Start of Passage to read

It’s OK to stare at Alejandra Gaitan’s breasts. In fact, it’s encouraged.
Gaitan is known as a reply girl—an opportunistic YouTube user who creates cleavage-filled response clips to trending videos and hotbed topics in order to generate page views and, in turn, advertising revenue.
From last November through February, the reply girls collectively dominated YouTube’s related-videos section through a combination of search-engine-optimization prowess, tag manipulation, and sex appeal. The tactic led to a site-wide controversy and protest six months later, with YouTube ultimately labeling the girls as spam and rewriting its code to address the matter.
But Gaitan is not just a reply girl. She’s the reply girl—the first to have a YouTube channel dedicated to the act. At the peak of the controversy, Gaitan had a dozen copycats and even some robots. And she’s still going strong, albeit in a slighty new direction, much to the disdain of her detractors.
“Ever since I was a little girl, I wanted to be independent and make money on my own,” Gaitan told the Daily Dot over Skype. “I didn’t know how, but that’s what I always wanted to do.”
Inspired by the response videos of YouTube’s hemijeep19 and Megan Lee Heart, Gaitan saw an opportunity to finally stop living below the poverty line. The 24-year-old, who lives in Montreal with her mom and two sisters, dropped out of college and started making videos last summer—albeit with more revealing clothes than her contemporaries.
“Businesses have long used this technique,” Gaitan said in regards to her “sexiness.”

End of Passage to read
Start of Record extracts

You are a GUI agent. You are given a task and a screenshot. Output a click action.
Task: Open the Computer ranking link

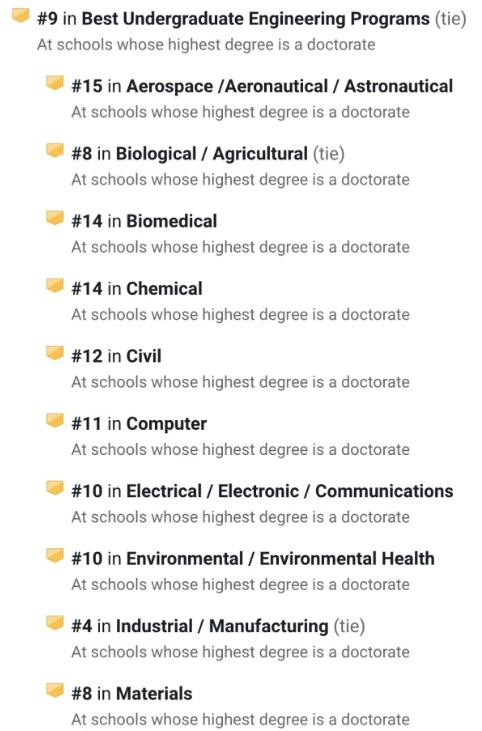pos(166,424)
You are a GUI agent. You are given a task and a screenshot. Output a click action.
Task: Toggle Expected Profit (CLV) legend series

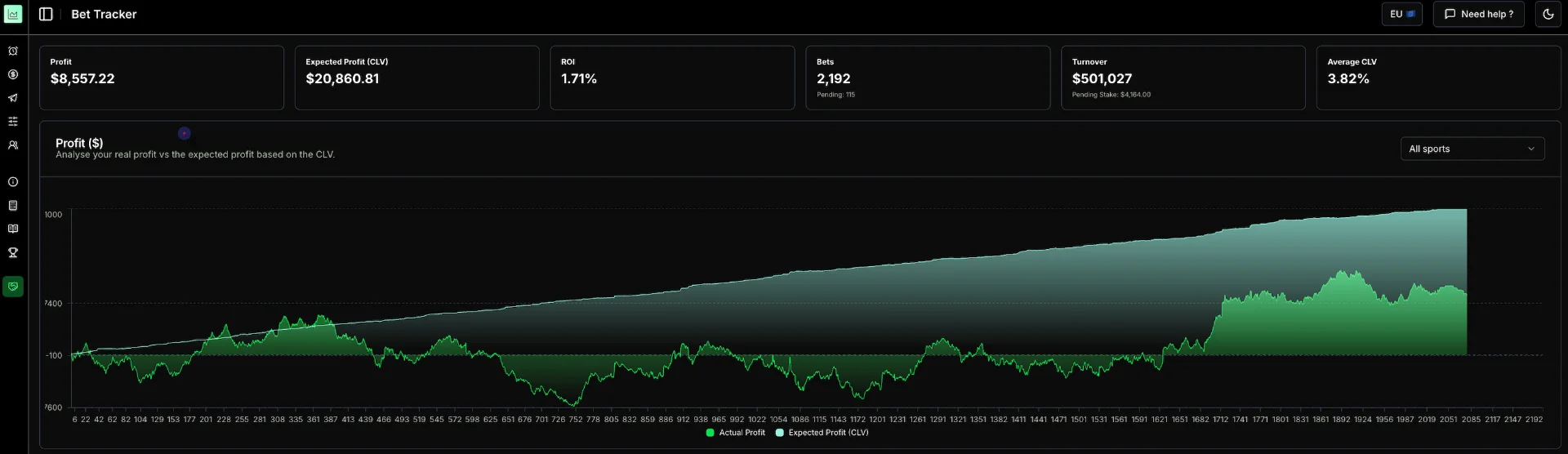822,433
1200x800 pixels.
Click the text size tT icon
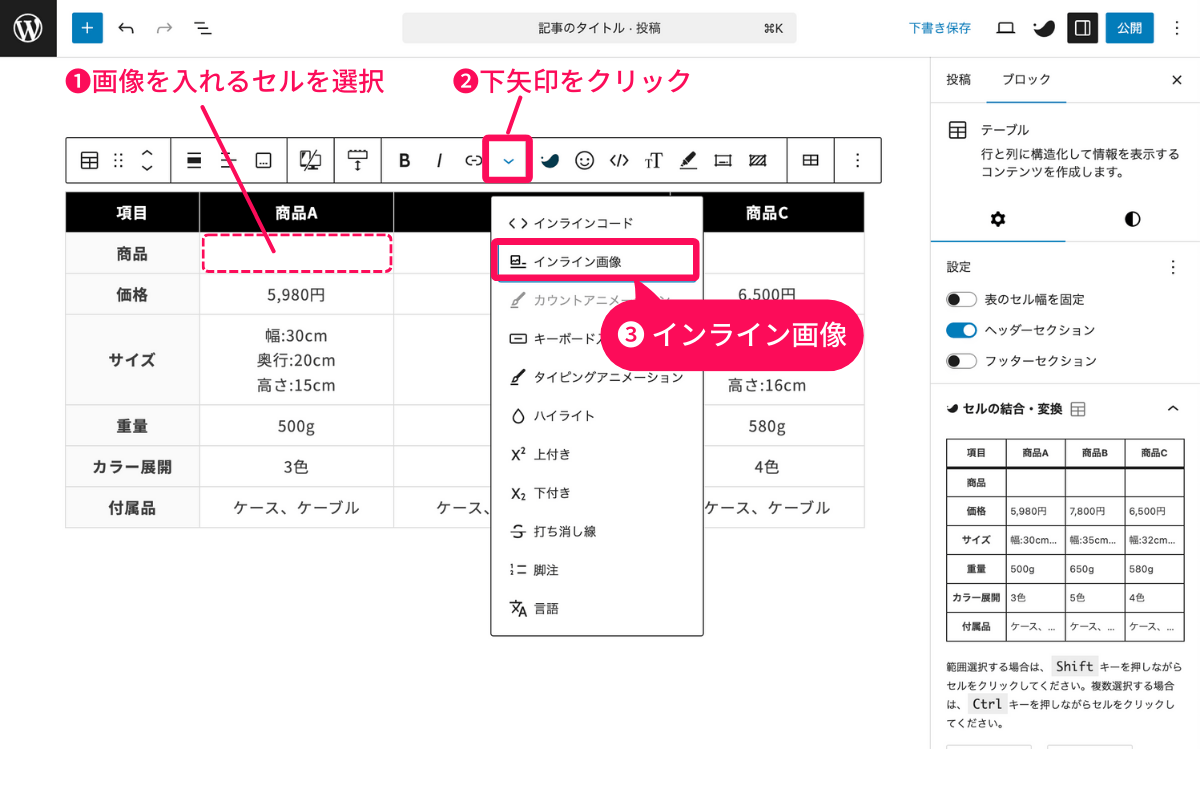tap(654, 160)
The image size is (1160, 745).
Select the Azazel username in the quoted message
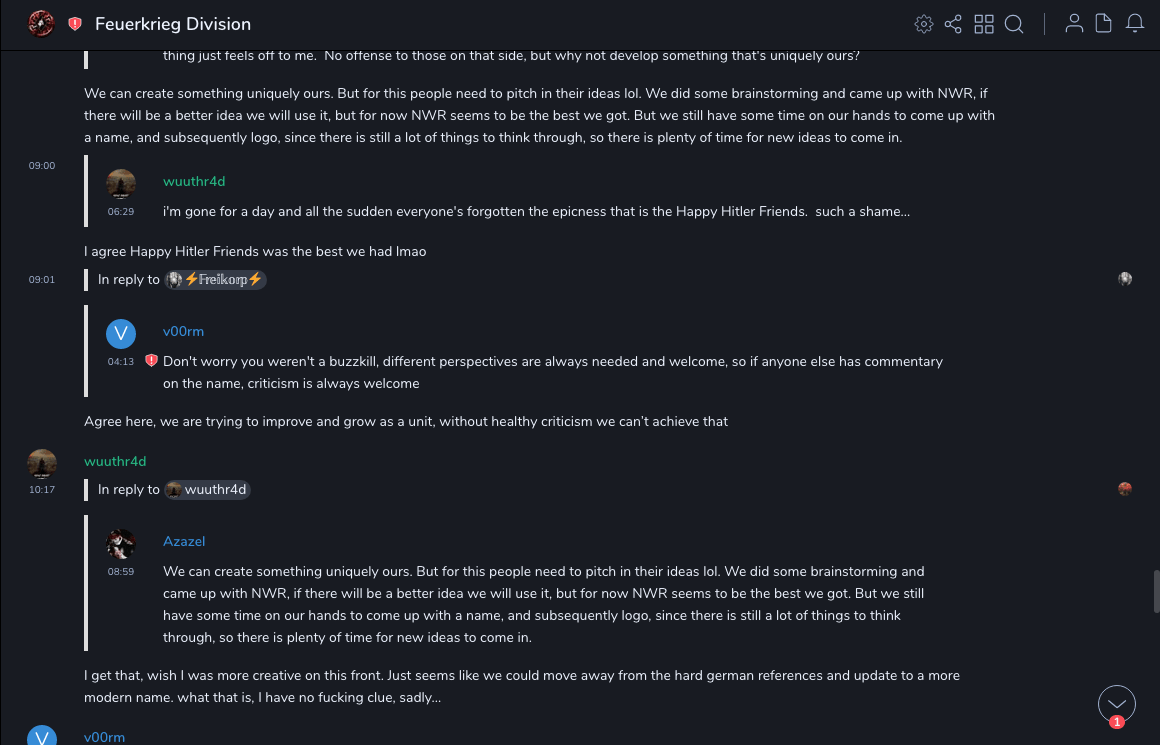(184, 541)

End of Record extracts

- What you will do -
**1.** Could you rewrite the passage about Alejandra Gaitan, starting at "From last November" and ending at "of her detractors.", substituting "uproar" for "controversy" wherever it appears?
**2.** Can you carry on with the article about the reply girl Alejandra Gaitan from its last sentence?
The material after the text is separate from it.

- Answers to this exercise -
**1.**
From last November through February, the reply girls collectively dominated YouTube’s related-videos section through a combination of search-engine-optimization prowess, tag manipulation, and sex appeal. The tactic led to a site-wide uproar and protest six months later, with YouTube ultimately labeling the girls as spam and rewriting its code to address the matter.
But Gaitan is not just a reply girl. She’s the reply girl—the first to have a YouTube channel dedicated to the act. At the peak of the uproar, Gaitan had a dozen copycats and even some robots. And she’s still going strong, albeit in a slighty new direction, much to the disdain of her detractors.

**2.**
Soon, Gaitan was making roughly $15,000 a month on a production schedule that included at least five videos a day, she said. (YouTube partners are forbidden from revealing their exact earnings.)
But with the new revenue stream (and accompanying halter tops) also came a slew of “haters.”
Frustrated YouTuber users, mostly males upset by the “porn fakeout,” as Gawker’s Max Reed called it, began to flood her comment section with irate insults. Some made fun of her Mexican nationality and accent, while others went so far as to call her “retarded” and threatened her with rape and murder. (Gaitan is actually fluent in three languages.)
“They write ‘hope you get cancer, and you’ll burn in hell’,” said Gaitan, who estimated that 95 percent of the feedback she receives is “pure hatred.”
But there’s a silver lining to the vile commentary. It increases the videos’ rankings, since YouTube registers a dislike or a comment as a valid response.
“Besides, some of my haters are my subscribers, and they come and leave nasty comments on my videos every day. Haters are one of your most loyal viewers, it’s true.”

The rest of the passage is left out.